Use the Java Tika text extraction library on the .NET platform
http://kevm.github.io/tikaondotnet/
Apache License 2.0
195 stars 73 forks source link

Error extracting text from file #137

Closed Jojov11 closed 4 years ago

Jojov11 commented 4 years ago

Hi,

after install from NuGets TikaOnDotNet and TikaOnDotNet.TextExtractor.
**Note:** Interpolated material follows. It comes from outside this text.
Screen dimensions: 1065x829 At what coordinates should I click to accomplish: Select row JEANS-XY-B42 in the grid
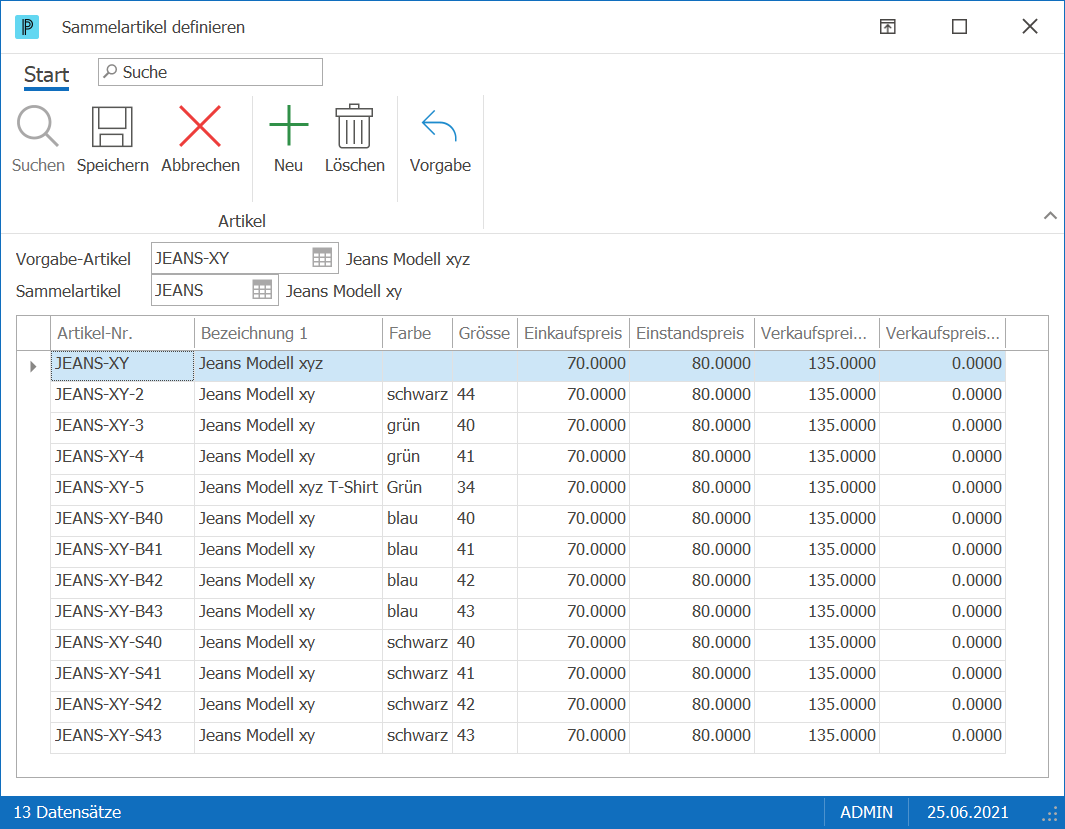pyautogui.click(x=528, y=581)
I'm tried example code and get this error:

TikaOnDotNet.TextExtraction.TextExtractionException: Extraction of text from the file 'D:**\file.pdf' failed. ---> TikaOnDotNet.TextExtraction.TextExtractionException: Extraction failed. ---> javax.xml.transform.TransformerFactoryConfigurationError: Provider com.sun.org.apache.xalan.internal.xsltc.trax.TransformerFactoryImpl not found at javax.xml.transform.FactoryFinder.newInstance(Class , String , ClassLoader , Boolean , Boolean ) at javax.xml.transform.FactoryFinder.find(Class , String ) at javax.xml.transform.TransformerFactory.newInstance() at TikaOnDotNet.TextExtraction.Stream.StreamTextExtractor.GetTransformerHandler(Stream outputStream) in C:\projects\tikaondotnet\src\TikaOnDotnet.TextExtractor\Stream\StreamTextExtractor.cs:line 48 at TikaOnDotNet.TextExtraction.Stream.StreamTextExtractor.Extract(Func2 streamFactory, Stream outputStream) in C:\projects\tikaondotnet\src\TikaOnDotnet.TextExtractor\Stream\StreamTextExtractor.cs:line 20 --- End of inner exception stack trace --- at TikaOnDotNet.TextExtraction.Stream.StreamTextExtractor.Extract(Func2 streamFactory, Stream outputStream) in C:\projects\tikaondotnet\src\TikaOnDotnet.TextExtractor\Stream\StreamTextExtractor.cs:line 42 at TikaOnDotNet.TextExtraction.TextExtractor.Extract[TExtractionResult](Func2 streamFactory, Func3 extractionResultAssembler) in C:\projects\tikaondotnet\src\TikaOnDotnet.TextExtractor\TextExtractor.cs:line 85 at TikaOnDotNet.TextExtraction.TextExtractor.Extract[TExtractionResult](String filePath, Func3 extractionResultAssembler) in C:\projects\tikaondotnet\src\TikaOnDotnet.TextExtractor\TextExtractor.cs:line 0 --- End of inner exception stack trace --- at TikaOnDotNet.TextExtraction.TextExtractor.Extract[TExtractionResult](String filePath, Func3 extractionResultAssembler) in C:\projects\tikaondotnet\src\TikaOnDotnet.TextExtractor\TextExtractor.cs:line 31

Would you help me fix this problem?

Jojov11 commented 4 years ago

Okay, I found solution for this problem. If in a Solution more then one project than "tikaondotnet" must be installed in all projects.